## Work instruction:
Give the records again, word for word.

## Exercise material:
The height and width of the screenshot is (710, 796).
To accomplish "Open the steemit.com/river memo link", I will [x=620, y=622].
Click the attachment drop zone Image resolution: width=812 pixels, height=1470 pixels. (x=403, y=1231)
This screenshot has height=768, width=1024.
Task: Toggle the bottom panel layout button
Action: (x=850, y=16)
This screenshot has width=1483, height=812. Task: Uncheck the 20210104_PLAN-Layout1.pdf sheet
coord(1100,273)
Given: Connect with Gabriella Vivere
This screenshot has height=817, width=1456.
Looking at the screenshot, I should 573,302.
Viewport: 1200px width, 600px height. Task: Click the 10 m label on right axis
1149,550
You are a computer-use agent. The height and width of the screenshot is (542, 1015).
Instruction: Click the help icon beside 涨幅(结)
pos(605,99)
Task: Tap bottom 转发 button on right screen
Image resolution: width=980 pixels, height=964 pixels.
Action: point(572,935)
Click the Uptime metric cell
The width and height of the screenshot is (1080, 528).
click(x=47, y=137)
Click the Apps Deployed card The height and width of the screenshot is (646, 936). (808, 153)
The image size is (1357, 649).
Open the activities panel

## Output below:
The height and width of the screenshot is (710, 796).
To accomplish "Open the steemit.com/river memo link", I will [x=620, y=622].
Click the attachment drop zone Image resolution: width=812 pixels, height=1470 pixels. (x=403, y=1231)
This screenshot has height=768, width=1024.
Task: Toggle the bottom panel layout button
Action: (x=850, y=16)
This screenshot has width=1483, height=812. Task: Uncheck the 20210104_PLAN-Layout1.pdf sheet
coord(1100,273)
Given: Connect with Gabriella Vivere
This screenshot has height=817, width=1456.
Looking at the screenshot, I should 573,302.
Viewport: 1200px width, 600px height. Task: Click the 10 m label on right axis
1149,550
You are a computer-use agent. The height and width of the screenshot is (542, 1015).
Instruction: Click the help icon beside 涨幅(结)
pos(605,99)
Task: Tap bottom 转发 button on right screen
Image resolution: width=980 pixels, height=964 pixels.
Action: point(572,935)
Click the Uptime metric cell
The width and height of the screenshot is (1080, 528).
click(x=47, y=137)
Click the Apps Deployed card The height and width of the screenshot is (646, 936). (808, 153)
The image size is (1357, 649).
Open the activities panel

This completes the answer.